→ Passage:
** Begin **

Frequency of Floor Inspections and Slip and Fall Lawsuits

December 14, 2018

Contact an Easton Slip and Fall Attorney Today For Assistance

Though slip-and-fall accidents are commonplace — in Pennsylvania and elsewhere — many injured plaintiffs are unaware of how such lawsuits work, or the particular challenges that they are likely to face as they move forward with litigation.

In the slip-and-fall context, the frequency with which the defendant conducted floor inspections may have a significant impact on whether you can successfully prove that they are liable for your injuries.

Let’s take a closer look.

Slip and Fall Basics

Slip-and-fall accidents come under the umbrella of premises liability claims.  In the state of Pennsylvania, liability will attach to those who exercise control or possession over a given property if the plaintiff is injured due to a dangerous condition of property (i.e., a slip-and-fall hazard).  For example, if the plaintiff slips on a water spill at a retail store, then that would qualify as a hazard that could expose the defendant (the store owner) to potential civil liability and damages.

Now, as a plaintiff, your slip-and-fall claim may be met with various defenses.  Depending on the circumstances, the defendant is likely to argue that they did not know about the dangerous condition of property (i.e., the slip-and-fall hazard) that caused you to be injured.  Knowledge is a critical consideration in the slip-and-fall context.  If the defendant did not have knowledge of the hazard, then they can avoid liability.

Importantly, however, the defendant’s ignorance is not a complete defense.  If you can show that the defendant “reasonably should have known” about the slip-and-fall hazard, then you can impose liability and recover damages.  Whether the defendant “should have known” about the slip-and-fall hazard is a complex consideration that turns on their duty to conduct regular floor inspections.

** End **

→ Information supplied:
** Begin **

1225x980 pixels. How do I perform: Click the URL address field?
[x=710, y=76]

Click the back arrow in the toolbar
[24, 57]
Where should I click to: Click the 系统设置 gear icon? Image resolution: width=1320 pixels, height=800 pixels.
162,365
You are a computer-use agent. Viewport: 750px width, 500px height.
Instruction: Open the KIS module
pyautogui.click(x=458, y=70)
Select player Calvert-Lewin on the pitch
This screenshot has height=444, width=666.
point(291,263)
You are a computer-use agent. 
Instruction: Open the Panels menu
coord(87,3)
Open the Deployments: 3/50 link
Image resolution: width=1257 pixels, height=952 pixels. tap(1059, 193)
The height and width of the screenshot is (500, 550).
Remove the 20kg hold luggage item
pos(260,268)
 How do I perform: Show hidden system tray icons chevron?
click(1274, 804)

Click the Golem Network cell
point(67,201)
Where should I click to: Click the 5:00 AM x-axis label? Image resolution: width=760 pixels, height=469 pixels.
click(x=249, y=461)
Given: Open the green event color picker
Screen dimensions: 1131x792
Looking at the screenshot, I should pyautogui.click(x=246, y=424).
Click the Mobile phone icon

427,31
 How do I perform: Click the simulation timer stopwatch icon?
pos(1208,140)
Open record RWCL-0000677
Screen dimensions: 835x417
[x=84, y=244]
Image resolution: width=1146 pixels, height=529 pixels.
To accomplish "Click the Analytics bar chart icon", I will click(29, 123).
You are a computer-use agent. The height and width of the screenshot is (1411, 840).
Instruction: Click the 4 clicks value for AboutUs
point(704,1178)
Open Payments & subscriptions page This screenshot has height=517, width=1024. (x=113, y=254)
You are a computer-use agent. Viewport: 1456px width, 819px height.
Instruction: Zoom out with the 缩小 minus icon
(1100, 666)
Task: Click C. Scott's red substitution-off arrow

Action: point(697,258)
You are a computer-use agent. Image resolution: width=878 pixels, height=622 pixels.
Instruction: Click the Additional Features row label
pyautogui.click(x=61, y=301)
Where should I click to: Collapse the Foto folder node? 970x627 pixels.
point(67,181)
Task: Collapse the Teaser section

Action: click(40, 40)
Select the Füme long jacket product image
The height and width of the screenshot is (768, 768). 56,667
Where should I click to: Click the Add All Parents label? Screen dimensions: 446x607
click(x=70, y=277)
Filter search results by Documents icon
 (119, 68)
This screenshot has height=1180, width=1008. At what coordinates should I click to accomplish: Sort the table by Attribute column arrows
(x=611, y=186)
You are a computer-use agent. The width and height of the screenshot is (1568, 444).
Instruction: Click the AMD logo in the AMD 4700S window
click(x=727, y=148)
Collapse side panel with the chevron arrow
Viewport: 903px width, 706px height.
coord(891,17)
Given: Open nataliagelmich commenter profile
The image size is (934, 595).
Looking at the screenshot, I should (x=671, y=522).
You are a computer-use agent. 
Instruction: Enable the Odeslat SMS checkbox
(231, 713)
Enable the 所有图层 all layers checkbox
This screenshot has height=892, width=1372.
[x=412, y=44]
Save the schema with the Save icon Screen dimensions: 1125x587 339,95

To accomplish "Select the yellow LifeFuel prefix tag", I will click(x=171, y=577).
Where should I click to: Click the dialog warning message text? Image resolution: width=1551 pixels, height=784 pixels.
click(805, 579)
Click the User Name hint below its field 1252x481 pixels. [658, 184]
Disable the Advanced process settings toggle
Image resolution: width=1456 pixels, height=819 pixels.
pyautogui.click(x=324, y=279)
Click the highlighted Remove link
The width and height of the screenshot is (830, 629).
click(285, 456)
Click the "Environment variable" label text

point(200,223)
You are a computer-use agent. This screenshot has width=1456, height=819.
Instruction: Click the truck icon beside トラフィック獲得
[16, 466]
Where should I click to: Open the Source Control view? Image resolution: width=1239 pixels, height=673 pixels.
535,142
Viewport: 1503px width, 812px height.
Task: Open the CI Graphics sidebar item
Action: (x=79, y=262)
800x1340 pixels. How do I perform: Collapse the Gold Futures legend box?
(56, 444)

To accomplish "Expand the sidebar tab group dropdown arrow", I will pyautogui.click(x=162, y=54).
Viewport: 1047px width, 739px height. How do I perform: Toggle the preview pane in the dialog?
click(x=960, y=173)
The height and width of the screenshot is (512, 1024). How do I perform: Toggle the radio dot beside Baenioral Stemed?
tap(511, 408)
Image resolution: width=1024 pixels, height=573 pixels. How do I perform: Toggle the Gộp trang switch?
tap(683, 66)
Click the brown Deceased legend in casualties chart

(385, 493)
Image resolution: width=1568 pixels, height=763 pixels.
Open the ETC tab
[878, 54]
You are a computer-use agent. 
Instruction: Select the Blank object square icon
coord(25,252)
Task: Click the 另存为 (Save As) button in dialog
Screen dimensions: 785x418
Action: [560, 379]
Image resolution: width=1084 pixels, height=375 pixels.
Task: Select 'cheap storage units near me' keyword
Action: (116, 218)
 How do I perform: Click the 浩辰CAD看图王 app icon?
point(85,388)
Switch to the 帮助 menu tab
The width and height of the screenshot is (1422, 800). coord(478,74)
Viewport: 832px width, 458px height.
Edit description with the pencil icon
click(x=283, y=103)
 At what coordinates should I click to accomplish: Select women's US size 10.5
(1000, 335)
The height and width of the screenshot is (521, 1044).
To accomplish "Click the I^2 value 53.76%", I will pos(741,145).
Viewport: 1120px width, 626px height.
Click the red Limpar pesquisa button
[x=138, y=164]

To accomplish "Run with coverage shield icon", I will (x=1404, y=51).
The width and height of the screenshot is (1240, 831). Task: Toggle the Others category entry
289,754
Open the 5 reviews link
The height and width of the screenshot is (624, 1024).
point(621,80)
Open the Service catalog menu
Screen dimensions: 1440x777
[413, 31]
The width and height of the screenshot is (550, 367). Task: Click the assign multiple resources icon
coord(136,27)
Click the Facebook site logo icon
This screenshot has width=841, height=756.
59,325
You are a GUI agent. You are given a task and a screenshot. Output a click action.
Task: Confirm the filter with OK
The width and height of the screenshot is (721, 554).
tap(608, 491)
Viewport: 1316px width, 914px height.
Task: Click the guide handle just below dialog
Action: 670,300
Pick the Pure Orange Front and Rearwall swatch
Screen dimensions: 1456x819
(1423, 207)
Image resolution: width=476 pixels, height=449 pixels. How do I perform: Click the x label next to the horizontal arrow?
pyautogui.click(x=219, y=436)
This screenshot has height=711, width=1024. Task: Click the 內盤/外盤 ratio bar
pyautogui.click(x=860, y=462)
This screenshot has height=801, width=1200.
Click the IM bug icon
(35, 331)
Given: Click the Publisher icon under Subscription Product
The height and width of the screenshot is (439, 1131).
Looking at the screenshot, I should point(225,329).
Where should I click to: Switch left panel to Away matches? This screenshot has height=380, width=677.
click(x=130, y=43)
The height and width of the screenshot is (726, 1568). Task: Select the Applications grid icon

** End **

→ Tasks to complete:
• 1. List every phrase that the slip-and-fall article places inside parentheses.
• 2. Proceed with the slip-and-fall article, picking up right after its final sentence.
The listing is separate material and has no connection to the article on slip-and-fall lawsuits.

→ Task responses:
• 1.
(i.e., a slip-and-fall hazard)
(the store owner)
(i.e., the slip-and-fall hazard)

• 2.
Duty to Inspect Floors

In your slip-and-fall case, if the defendant was not actually aware of the slipping hazard, then you’ll have to show that they should have become aware through reasonable and regular floor inspections.

This inspection duty varies depending on the circumstances (and industry), however.  For example, in a grocery store (where there is an abundance of liquids and slick flooring) setting, conducting a floor inspection every two hours would likely be deemed unreasonable.  If the slipping hazard would have been discovered with an hourly inspection, then the court may impose such knowledge on the defendant.

By contrast, in a clothing store, floor inspections may only be expected every three or so hours.  If the defendant was not aware of a spill that occurred two-and-a-half hours before you slipped on it, then they could not be held liable on the basis that they “should have known” about it.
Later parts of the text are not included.